=== TASK TO COMPLETE ===
Give back the data in full. Leave nothing out.

=== Stored records ===
Segment Open

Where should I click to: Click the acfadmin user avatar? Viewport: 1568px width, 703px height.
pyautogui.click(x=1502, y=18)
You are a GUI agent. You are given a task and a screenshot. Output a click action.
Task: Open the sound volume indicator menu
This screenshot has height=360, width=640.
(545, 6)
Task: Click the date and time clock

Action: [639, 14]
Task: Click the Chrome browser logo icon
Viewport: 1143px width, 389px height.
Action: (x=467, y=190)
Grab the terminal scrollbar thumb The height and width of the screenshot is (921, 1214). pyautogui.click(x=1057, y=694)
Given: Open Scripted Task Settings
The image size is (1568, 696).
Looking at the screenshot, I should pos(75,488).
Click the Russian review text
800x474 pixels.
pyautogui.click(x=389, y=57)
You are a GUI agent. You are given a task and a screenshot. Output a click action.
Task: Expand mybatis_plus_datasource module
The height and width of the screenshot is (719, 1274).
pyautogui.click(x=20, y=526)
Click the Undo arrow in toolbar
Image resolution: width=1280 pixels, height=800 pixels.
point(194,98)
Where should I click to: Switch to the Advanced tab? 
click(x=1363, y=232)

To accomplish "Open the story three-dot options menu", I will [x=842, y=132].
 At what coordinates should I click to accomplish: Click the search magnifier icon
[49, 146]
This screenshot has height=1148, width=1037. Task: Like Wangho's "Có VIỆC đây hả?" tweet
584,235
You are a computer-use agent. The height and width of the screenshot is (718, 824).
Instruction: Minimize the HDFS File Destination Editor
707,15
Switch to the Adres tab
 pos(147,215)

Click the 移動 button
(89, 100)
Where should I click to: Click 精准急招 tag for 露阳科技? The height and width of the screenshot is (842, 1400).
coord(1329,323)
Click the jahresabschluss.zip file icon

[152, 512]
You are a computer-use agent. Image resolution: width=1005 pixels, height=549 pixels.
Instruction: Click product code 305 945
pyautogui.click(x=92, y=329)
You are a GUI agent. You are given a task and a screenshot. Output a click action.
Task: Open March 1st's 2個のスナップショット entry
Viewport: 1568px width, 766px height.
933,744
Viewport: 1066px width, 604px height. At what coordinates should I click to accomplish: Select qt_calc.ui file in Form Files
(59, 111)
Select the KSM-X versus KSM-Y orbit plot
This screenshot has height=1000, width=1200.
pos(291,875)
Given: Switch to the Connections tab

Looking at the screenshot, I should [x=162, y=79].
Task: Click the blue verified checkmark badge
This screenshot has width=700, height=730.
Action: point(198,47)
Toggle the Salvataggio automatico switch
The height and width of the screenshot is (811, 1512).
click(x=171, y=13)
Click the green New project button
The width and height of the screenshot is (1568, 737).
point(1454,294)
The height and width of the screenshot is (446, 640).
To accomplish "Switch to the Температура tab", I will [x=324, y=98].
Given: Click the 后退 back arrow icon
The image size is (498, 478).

Segment Closed

=== RESPONSE TO THE EXERCISE ===
Where should I click to: Click the acfadmin user avatar? Viewport: 1568px width, 703px height.
pyautogui.click(x=1502, y=18)
You are a GUI agent. You are given a task and a screenshot. Output a click action.
Task: Open the sound volume indicator menu
This screenshot has height=360, width=640.
(545, 6)
Task: Click the date and time clock

Action: [639, 14]
Task: Click the Chrome browser logo icon
Viewport: 1143px width, 389px height.
Action: (x=467, y=190)
Grab the terminal scrollbar thumb The height and width of the screenshot is (921, 1214). pyautogui.click(x=1057, y=694)
Given: Open Scripted Task Settings
The image size is (1568, 696).
Looking at the screenshot, I should pos(75,488).
Click the Russian review text
800x474 pixels.
pyautogui.click(x=389, y=57)
You are a GUI agent. You are given a task and a screenshot. Output a click action.
Task: Expand mybatis_plus_datasource module
The height and width of the screenshot is (719, 1274).
pyautogui.click(x=20, y=526)
Click the Undo arrow in toolbar
Image resolution: width=1280 pixels, height=800 pixels.
point(194,98)
Where should I click to: Switch to the Advanced tab? 
click(x=1363, y=232)

To accomplish "Open the story three-dot options menu", I will [x=842, y=132].
 At what coordinates should I click to accomplish: Click the search magnifier icon
[49, 146]
This screenshot has height=1148, width=1037. Task: Like Wangho's "Có VIỆC đây hả?" tweet
584,235
You are a computer-use agent. The height and width of the screenshot is (718, 824).
Instruction: Minimize the HDFS File Destination Editor
707,15
Switch to the Adres tab
 pos(147,215)

Click the 移動 button
(89, 100)
Where should I click to: Click 精准急招 tag for 露阳科技? The height and width of the screenshot is (842, 1400).
coord(1329,323)
Click the jahresabschluss.zip file icon

[152, 512]
You are a computer-use agent. Image resolution: width=1005 pixels, height=549 pixels.
Instruction: Click product code 305 945
pyautogui.click(x=92, y=329)
You are a GUI agent. You are given a task and a screenshot. Output a click action.
Task: Open March 1st's 2個のスナップショット entry
Viewport: 1568px width, 766px height.
933,744
Viewport: 1066px width, 604px height. At what coordinates should I click to accomplish: Select qt_calc.ui file in Form Files
(59, 111)
Select the KSM-X versus KSM-Y orbit plot
This screenshot has height=1000, width=1200.
pos(291,875)
Given: Switch to the Connections tab

Looking at the screenshot, I should [x=162, y=79].
Task: Click the blue verified checkmark badge
This screenshot has width=700, height=730.
Action: point(198,47)
Toggle the Salvataggio automatico switch
The height and width of the screenshot is (811, 1512).
click(x=171, y=13)
Click the green New project button
The width and height of the screenshot is (1568, 737).
point(1454,294)
The height and width of the screenshot is (446, 640).
To accomplish "Switch to the Температура tab", I will [x=324, y=98].
Given: Click the 后退 back arrow icon
The image size is (498, 478).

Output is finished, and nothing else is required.